Doch diese Symphonie, die vor 100 Jahren uraufgeführt wurde, hat auch einen Subtext. Vaughan Williams verarbeitete hier seine Kriegserfahrungen in Nordfrankreich, wo er als Sanitätsfahrer eingesetzt war und grausame Dinge gesehen hat. Mit dem ersten Satz erinnert er sich an die wenigen Momente des Innehaltens, wenn er mit seinem Fahrzeug auf eine Hügelkuppe fuhr und auf die im Abendlicht liegende Landschaft sah – es hat ihn an die Stimmung auf einem Gemälde von Corot erinnert.
Gerne verweise ich auch auf die SWR 2 Musikstunde diese Woche, in der sich meine Kollegin Antonie von Schönfeld jeden Morgen von 9h05 bis 10h mit Ralph Vaughan Williams beschäftigt!
Ralph Vaughan Williams: „Pastoral Symphony“ 1st Movement (Bryden Thomson, London Symphony Orchestra)
Quelle: youtube
Für ihre beiden ersten mutigen Platten wurde sie gefeiert, jetzt kehrt Liraz zurück und traut sich nach wie vor das, was eigentlich unmöglich ist: die Vermählung von Israel und Iran, für die in einem Keller in Istanbul heimlich ausgereiste Musiker aus Teheran auf ihr Sextett aus Tel Aviv trafen.
Es ist einfach verblüffend, wie sorglos dieser Pop klingt, der in dieser Incognito-Insel entstehen musste: Fliegende Keyboard-Arpeggien, lockere Handgelenk-Riffs der Rhythmusgitarre, mit Disco-Stolz schreitende Drums. Darüber die Stimme, die das Zierwerk der Orient-Melismen mit dreamy Popattitüde paart. Das tönt zwar hin und wieder nach der gloriosen Energie der Frühachtziger, macht aber nie selbstreflexiv auf Vintage. Und ist daher einfach wunderbar zeitlos. Anspieltipps: das becircende “Doone Doone” und das kompakt-hymnische “Bishtar Behand”.

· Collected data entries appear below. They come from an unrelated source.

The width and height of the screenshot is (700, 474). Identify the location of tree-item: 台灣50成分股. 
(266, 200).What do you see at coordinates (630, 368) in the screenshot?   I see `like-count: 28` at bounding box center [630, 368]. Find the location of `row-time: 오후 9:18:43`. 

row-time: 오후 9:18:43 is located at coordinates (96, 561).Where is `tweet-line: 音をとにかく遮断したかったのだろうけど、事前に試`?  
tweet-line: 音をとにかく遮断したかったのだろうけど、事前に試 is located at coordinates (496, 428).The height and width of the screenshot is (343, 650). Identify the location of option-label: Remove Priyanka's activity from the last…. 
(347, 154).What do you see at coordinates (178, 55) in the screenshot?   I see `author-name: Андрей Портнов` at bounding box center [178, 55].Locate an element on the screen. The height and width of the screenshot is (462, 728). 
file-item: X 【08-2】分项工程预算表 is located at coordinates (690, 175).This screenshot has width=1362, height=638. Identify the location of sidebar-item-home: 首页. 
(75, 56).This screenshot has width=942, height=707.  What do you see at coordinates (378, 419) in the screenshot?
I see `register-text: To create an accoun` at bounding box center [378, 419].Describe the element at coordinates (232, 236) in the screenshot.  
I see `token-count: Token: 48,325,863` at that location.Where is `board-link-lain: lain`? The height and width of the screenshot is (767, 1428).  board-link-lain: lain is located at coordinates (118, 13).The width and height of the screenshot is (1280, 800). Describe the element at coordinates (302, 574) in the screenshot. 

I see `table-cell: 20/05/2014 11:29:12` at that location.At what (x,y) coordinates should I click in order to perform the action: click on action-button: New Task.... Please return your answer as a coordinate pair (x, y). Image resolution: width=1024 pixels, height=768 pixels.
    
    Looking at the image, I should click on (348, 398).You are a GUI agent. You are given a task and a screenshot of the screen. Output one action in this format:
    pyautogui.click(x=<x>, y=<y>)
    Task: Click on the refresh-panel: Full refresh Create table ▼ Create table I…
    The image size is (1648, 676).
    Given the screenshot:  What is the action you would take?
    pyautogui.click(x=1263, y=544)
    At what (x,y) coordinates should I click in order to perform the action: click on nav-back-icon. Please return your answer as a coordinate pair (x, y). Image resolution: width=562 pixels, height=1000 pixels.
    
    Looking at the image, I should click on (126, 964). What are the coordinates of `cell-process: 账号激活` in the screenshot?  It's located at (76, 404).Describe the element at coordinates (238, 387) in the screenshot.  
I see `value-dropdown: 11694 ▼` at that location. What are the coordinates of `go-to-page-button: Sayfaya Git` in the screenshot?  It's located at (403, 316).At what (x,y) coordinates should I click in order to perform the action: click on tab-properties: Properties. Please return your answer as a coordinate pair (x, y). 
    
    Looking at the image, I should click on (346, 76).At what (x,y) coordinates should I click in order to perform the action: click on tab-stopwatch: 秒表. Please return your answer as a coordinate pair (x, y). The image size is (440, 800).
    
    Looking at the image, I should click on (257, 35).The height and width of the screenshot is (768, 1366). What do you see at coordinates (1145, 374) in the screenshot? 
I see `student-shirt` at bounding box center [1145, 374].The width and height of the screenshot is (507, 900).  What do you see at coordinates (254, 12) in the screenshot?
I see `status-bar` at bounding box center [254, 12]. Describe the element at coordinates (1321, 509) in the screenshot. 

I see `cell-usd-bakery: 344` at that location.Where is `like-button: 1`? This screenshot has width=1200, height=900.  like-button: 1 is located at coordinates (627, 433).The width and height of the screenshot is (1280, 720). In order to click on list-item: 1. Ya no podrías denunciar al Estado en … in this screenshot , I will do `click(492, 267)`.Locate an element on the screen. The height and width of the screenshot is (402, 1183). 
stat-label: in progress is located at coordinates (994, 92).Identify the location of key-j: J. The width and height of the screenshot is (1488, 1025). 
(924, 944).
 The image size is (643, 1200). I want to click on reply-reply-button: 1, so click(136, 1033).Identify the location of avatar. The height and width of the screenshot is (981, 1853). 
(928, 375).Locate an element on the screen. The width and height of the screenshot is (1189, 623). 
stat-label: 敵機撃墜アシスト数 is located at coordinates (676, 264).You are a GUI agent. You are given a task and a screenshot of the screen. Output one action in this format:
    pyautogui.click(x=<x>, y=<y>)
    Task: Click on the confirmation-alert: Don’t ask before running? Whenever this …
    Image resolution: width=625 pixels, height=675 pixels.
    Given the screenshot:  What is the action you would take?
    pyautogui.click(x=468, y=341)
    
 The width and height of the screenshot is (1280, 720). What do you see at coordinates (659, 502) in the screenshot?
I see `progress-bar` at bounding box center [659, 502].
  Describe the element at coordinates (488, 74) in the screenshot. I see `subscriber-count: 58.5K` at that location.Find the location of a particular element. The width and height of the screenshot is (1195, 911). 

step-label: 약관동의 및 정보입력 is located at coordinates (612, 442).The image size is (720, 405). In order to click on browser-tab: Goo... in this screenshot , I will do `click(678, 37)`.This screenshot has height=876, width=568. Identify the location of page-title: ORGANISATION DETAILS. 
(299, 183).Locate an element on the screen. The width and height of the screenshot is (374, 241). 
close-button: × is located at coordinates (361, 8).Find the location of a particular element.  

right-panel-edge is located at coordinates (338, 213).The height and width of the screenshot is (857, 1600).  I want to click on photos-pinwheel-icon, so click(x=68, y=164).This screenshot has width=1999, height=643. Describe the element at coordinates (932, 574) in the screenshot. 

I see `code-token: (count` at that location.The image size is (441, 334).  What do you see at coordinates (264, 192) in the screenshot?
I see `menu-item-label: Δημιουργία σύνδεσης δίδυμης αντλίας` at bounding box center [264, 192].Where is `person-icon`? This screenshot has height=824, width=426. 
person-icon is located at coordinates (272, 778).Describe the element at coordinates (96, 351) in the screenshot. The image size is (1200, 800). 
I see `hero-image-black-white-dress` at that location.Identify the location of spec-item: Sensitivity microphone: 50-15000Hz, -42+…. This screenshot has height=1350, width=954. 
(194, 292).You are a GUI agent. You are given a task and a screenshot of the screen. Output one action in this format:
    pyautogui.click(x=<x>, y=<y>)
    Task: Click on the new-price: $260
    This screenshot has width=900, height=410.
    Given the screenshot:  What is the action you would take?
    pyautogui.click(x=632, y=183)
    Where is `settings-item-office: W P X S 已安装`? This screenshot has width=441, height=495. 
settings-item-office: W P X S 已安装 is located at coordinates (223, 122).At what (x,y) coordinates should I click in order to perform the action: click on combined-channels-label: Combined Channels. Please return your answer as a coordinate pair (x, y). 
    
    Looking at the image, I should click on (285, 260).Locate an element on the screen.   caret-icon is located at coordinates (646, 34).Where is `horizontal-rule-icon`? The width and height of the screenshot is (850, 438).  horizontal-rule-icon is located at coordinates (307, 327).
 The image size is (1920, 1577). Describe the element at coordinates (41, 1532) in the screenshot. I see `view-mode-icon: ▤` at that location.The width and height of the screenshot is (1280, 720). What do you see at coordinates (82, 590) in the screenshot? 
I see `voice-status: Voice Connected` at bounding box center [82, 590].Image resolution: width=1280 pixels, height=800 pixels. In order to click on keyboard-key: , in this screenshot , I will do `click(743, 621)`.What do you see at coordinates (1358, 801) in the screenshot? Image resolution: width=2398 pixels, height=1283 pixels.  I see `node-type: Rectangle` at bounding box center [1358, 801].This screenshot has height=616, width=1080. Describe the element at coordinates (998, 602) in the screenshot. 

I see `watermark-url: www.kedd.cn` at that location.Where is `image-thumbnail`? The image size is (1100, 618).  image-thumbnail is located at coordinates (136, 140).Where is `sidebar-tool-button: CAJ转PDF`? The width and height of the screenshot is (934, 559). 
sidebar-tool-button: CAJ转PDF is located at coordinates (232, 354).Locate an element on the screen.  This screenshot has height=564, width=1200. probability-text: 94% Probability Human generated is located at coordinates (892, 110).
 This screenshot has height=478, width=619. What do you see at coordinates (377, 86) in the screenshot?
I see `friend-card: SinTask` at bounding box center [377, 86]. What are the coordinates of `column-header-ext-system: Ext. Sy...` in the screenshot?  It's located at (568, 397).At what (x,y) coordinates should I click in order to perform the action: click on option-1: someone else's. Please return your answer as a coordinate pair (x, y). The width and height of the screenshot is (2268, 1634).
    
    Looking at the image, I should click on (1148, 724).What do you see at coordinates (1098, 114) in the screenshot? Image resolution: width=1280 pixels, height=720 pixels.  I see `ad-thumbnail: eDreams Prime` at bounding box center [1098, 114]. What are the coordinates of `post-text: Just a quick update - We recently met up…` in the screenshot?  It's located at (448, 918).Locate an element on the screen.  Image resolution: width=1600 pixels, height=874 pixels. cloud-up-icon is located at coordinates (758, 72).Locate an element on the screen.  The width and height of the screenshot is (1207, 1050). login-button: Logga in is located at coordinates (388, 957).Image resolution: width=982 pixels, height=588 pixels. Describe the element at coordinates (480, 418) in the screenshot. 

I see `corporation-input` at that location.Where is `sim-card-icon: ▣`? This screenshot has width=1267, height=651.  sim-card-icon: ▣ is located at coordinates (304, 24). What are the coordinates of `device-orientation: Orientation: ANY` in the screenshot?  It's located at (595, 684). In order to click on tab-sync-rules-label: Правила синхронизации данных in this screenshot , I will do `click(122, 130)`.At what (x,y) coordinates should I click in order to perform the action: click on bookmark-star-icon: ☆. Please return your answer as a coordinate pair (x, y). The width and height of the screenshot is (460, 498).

Die heutige Veröffenrlichung von Liraz‘ Album fällt in eine Zeit, in der sich der Iran aufbäumt: Nach dem gewaltsamen Tod der in polizeilichem Gewahrsam gestorbenen Mahsa Amini weiten sich die Proteste gegen das Regime im Iran durch alle Bevölkerungsschichten und Altersgruppen aus. Der Sänger Shervin Hajipour hat der Bewegung mit seinem Song „Baraye“ eine Hymne geschrieben, ihr Text besteht aus Tweets, in denen Demonstrierende ihre Beweggründe erklären. Hajipour wurde vorgeworfen, er würde Aufruhr stiften, er war vorübergehend in Haft, momentan ist er auf Kaution frei, seine Zukunft ungewiss.